GIVEN REQUEST:
Write out the entries below verbatim, from the line containing "The width and height of the screenshot is (1440, 727)." through the final line of the entries, with both ends included.

**** MATERIAL ****

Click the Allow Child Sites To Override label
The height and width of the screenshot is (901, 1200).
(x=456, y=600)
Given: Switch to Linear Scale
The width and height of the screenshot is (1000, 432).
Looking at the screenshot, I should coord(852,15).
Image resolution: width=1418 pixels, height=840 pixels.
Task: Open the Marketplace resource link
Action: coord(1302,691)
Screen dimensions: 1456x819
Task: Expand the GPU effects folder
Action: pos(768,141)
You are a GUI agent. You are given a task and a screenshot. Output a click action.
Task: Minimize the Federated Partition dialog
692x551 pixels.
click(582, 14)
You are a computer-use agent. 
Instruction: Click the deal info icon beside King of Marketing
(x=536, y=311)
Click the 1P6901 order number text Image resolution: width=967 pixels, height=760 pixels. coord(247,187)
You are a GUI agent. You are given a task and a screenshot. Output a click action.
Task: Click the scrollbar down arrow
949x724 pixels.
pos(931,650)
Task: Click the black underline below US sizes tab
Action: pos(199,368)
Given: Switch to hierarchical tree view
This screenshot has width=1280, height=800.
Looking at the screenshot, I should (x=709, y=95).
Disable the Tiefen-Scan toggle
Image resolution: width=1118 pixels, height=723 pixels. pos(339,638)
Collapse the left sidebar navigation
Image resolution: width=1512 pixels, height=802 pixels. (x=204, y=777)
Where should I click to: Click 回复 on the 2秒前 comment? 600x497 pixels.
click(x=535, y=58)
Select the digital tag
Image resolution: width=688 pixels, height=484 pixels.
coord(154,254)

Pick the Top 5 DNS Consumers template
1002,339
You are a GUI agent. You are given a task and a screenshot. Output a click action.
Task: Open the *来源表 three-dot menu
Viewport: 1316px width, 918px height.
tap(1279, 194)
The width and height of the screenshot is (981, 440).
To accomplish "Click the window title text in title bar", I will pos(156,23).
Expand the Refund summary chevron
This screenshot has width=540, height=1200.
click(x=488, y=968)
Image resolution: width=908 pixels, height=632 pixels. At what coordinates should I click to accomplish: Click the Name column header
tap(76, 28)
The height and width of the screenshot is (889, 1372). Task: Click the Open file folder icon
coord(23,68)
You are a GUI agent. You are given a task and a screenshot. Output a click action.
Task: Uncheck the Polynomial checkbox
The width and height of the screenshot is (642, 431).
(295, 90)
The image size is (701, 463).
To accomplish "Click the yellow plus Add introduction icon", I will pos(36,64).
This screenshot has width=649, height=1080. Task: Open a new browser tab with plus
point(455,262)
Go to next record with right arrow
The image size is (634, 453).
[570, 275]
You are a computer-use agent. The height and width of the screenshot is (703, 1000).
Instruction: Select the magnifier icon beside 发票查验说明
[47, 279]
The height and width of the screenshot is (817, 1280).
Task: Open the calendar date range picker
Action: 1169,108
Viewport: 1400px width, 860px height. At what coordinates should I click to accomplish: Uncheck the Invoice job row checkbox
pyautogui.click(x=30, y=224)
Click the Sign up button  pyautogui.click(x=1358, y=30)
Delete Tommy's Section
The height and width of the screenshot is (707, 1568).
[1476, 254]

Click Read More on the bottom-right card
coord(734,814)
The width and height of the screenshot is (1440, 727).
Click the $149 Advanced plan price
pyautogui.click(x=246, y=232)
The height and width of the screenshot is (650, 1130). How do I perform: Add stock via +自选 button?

****

TASK RESULT:
The width and height of the screenshot is (1440, 727).
Click the $149 Advanced plan price
pyautogui.click(x=246, y=232)
The height and width of the screenshot is (650, 1130). How do I perform: Add stock via +自选 button?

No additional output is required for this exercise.